Target Name: STK35
NCBI ID: G140901
Other Name(s): CLP-36 interacting kinase | PDLIM1-interacting kinase 1 | OTTHUMP00000221578 | Serine/threonine-protein kinase 35 | STK35_HUMAN | serine threonine kinase 35 long form | serine/threonine kinase 35 | CLIK1 | OTTHUMP00000030006 | CLIK-1 | CLP-36-interacting kinase 1 | Serine/threonine-protein kinase 35 L1 | serine/threonine-protein kinase 35 L1 | Serine threonine kinase 35 long form | PDIK1 | STK35L1 | Serine/threonine kinase 35

STK35: A Potent Drug Target and Potential Biomarker for Chronic Pain

Introduction

Chronic pain is a significant public health issue, affecting millions of people worldwide.
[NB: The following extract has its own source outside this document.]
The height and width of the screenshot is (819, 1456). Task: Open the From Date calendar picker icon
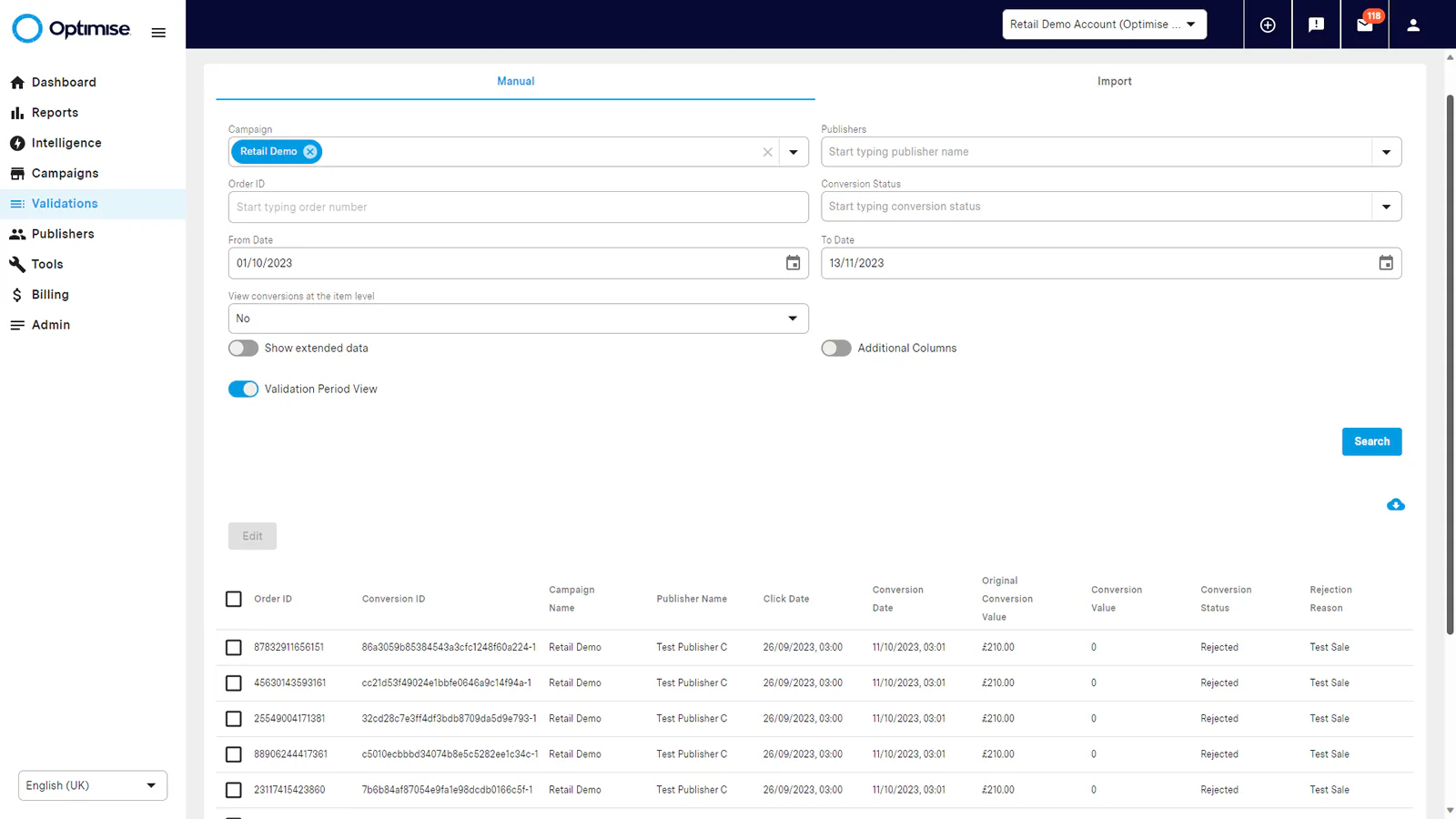(x=793, y=263)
The persistent nature of pain can have a significant impact on an individual's quality of life, and its associated economic burden is substantial. The underlying mechanisms of chronic pain are complex and involve various signaling pathways. One of the key signaling pathways involved in pain modulation is the STK35 pathway. In this article, we will discuss STK35, a protein that has potential as a drug target or biomarker for chronic pain.

STK35: A Critical Signaling Protein

The STK35 protein is a non-profit RNA-protein kinase that is expressed in various tissues, including brain, muscle, and organs. It is a key regulator of the Spark-Chase signaling pathway, which is involved in the regulation of protein kinases. The Spark-Chase pathway is a critical signaling pathway that regulates the assembly, function, and regulation of protein kinases. STK35 is a critical protein that regulates the Spark-Chase pathway, thereby participating in the regulation of protein kinases.
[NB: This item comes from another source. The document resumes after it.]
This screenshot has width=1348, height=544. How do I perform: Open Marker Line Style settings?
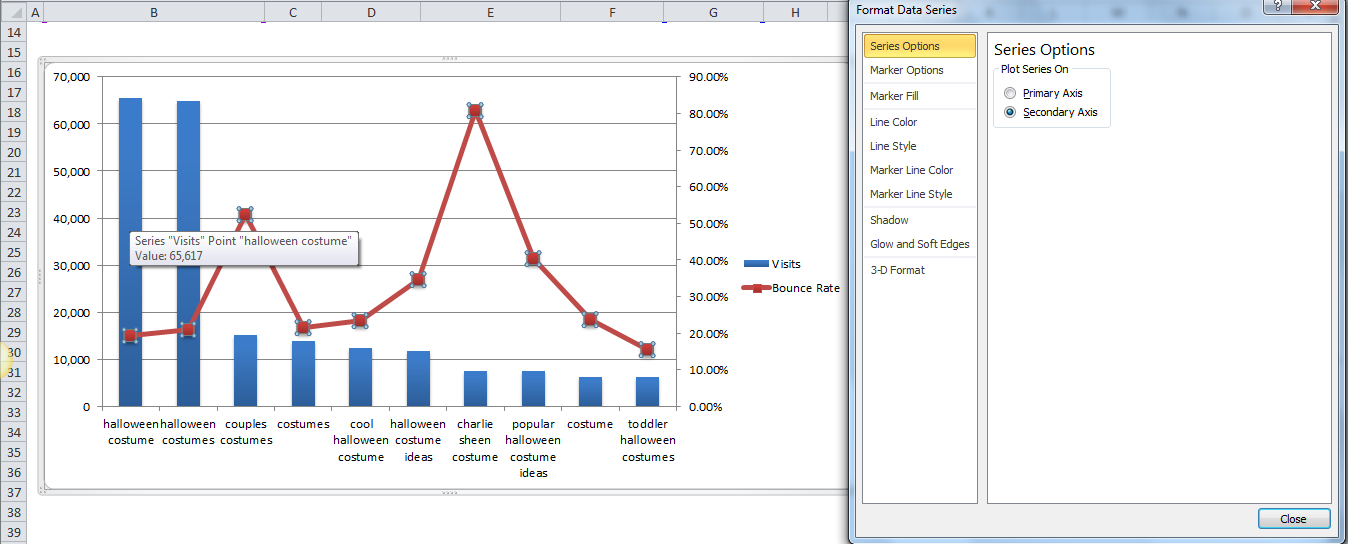910,194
The Spark-Chase signaling pathway is involved in the regulation of various cellular processes, including cell growth, differentiation, and survival. The pathway is activated by the neurotransmitter IP3, which is a third messenger that regulates various cellular processes. IP3 binds to the calbindin protein (Ca2+) and activates the Spark-Chase pathway by increasing the activity of the protein kinase A.

The Spark-Chase pathway is a complex signaling pathway that involves multiple protein kinases, including STK35. STK35 is involved in the regulation of the activity of several protein kinases, including Calbindin-dependent protein kinases (Ca2+-PKs), which are involved in the regulation of cell growth, differentiation, and survival. The Spark-Chase pathway is also involved in the regulation of the activity of protein kinase B (PKB), which is involved in the regulation of cell survival and angiogenesis.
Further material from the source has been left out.